═══ Source records

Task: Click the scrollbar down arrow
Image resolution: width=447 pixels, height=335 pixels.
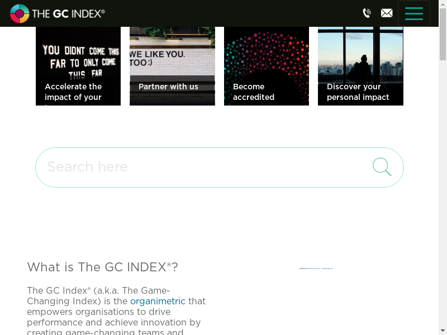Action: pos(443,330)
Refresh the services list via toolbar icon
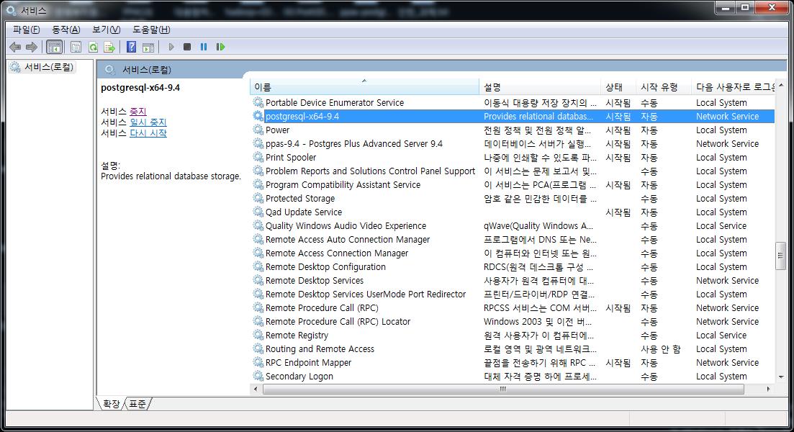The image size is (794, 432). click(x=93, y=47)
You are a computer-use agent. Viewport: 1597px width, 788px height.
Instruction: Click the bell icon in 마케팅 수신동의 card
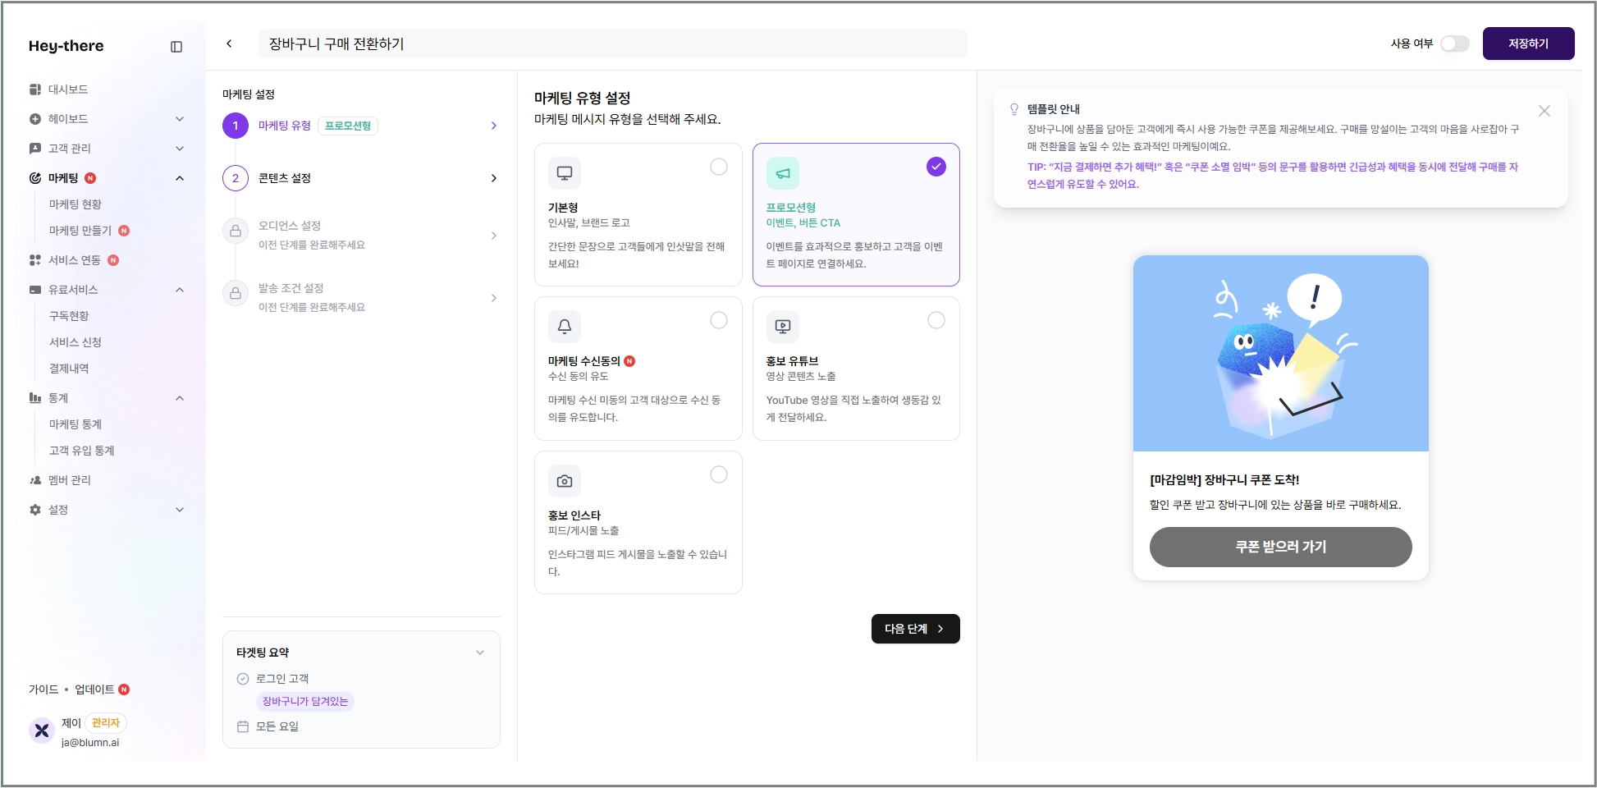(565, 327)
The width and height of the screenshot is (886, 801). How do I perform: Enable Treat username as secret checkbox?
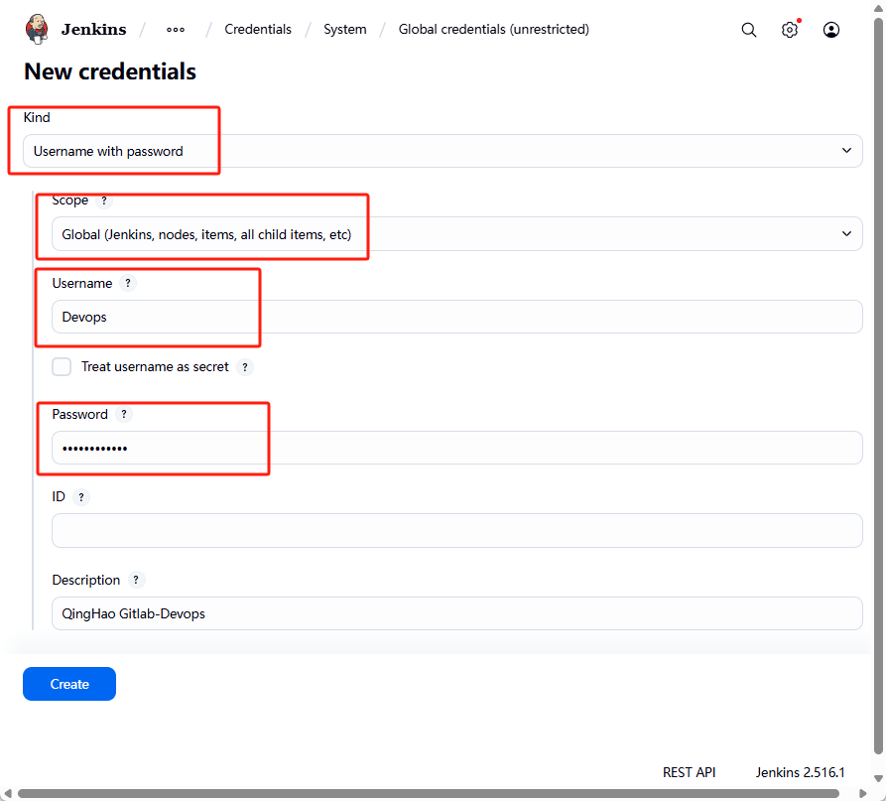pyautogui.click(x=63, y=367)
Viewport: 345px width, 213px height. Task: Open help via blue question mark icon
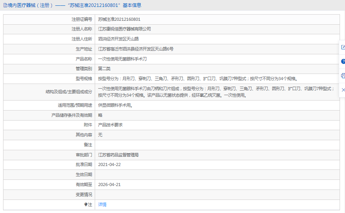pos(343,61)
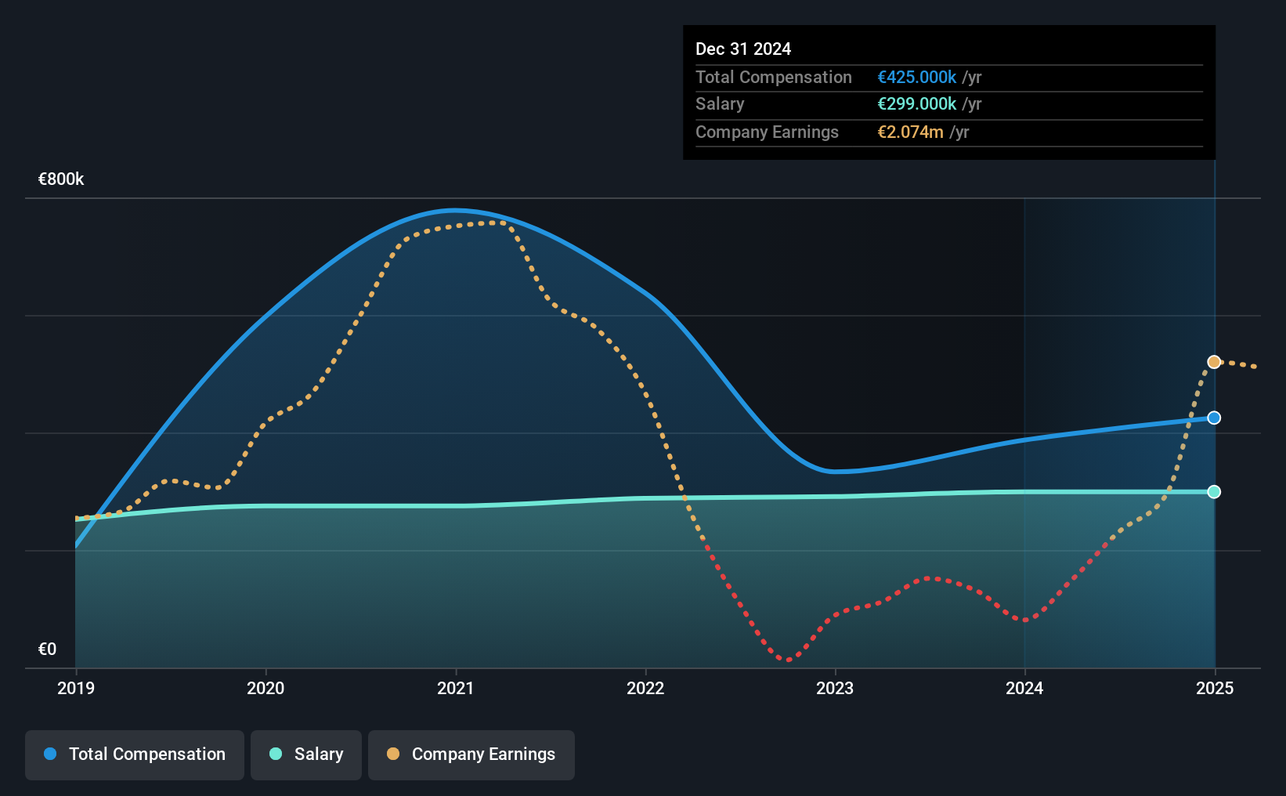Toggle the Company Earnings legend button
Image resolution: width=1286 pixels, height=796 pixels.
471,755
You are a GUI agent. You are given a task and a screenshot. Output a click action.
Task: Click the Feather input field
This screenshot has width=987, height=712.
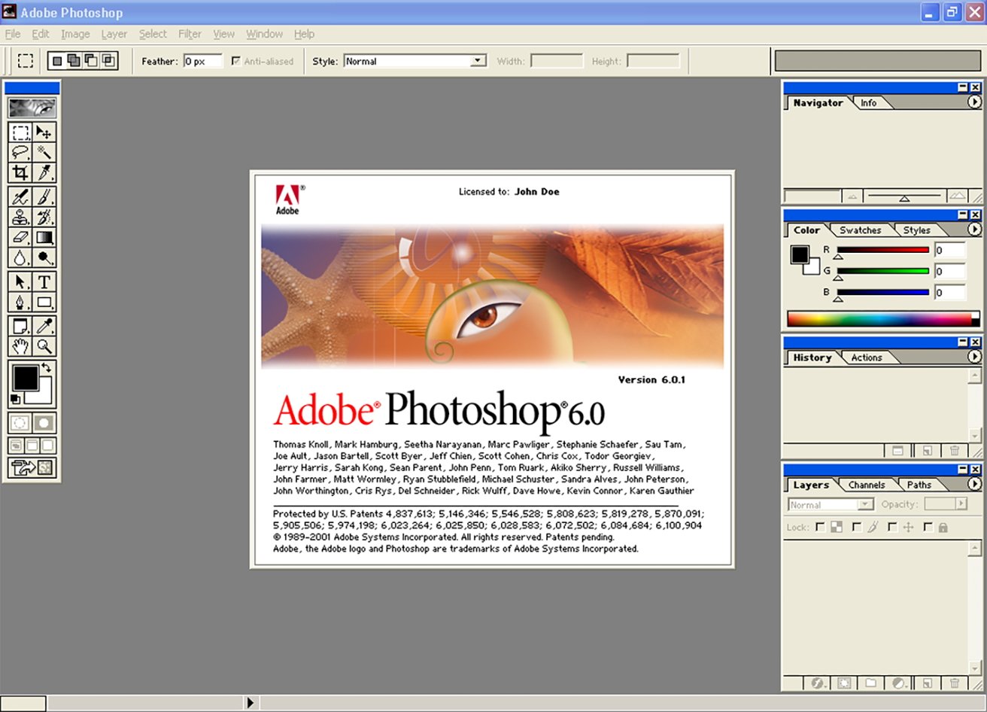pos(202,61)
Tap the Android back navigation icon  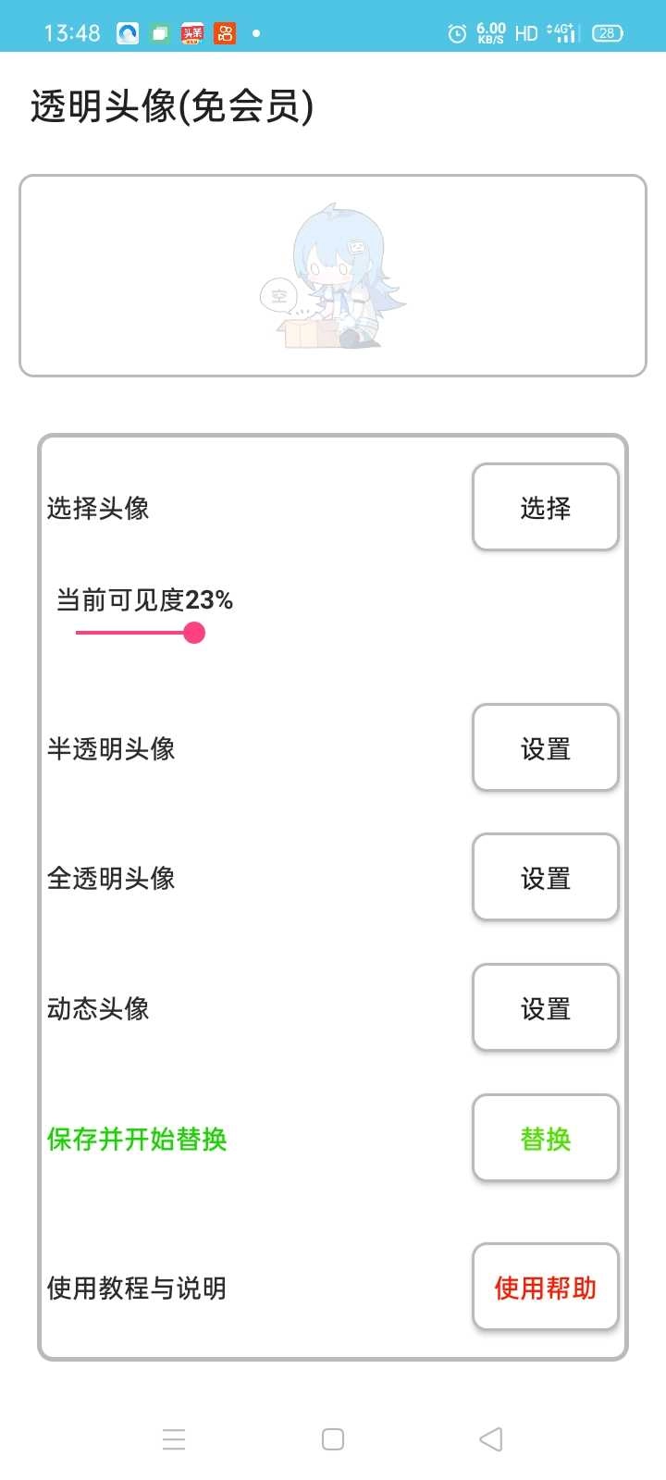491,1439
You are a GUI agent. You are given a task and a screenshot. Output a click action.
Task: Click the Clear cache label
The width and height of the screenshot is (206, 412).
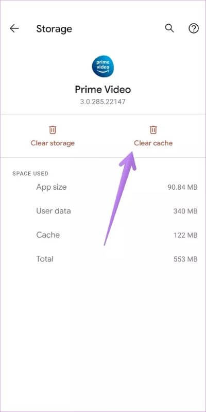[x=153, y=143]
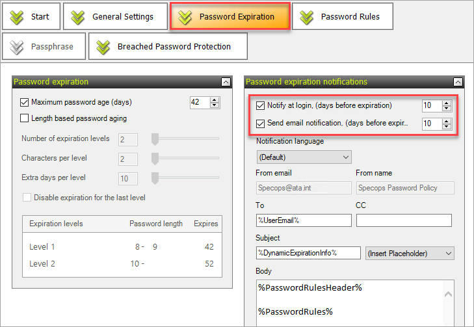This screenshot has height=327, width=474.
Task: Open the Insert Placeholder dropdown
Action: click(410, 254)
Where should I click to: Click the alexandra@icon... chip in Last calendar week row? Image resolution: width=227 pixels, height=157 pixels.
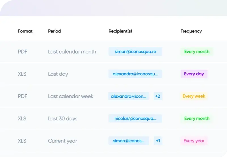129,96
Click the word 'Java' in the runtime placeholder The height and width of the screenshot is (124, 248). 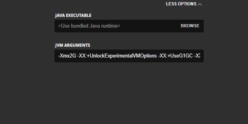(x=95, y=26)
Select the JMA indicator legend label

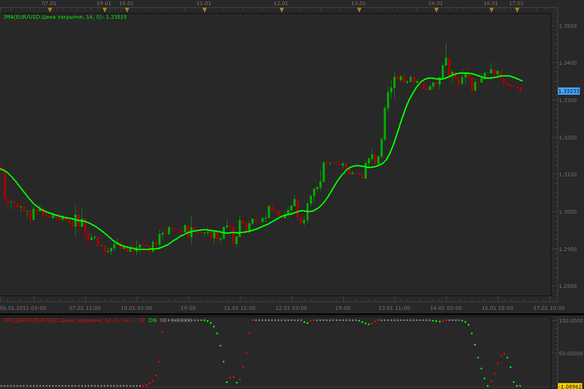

══════

Task requirements:
Among the records, find all lines that include the string "label" and return them.

Response area:
Task: Click the Clear cache label
Select the JMA indicator legend label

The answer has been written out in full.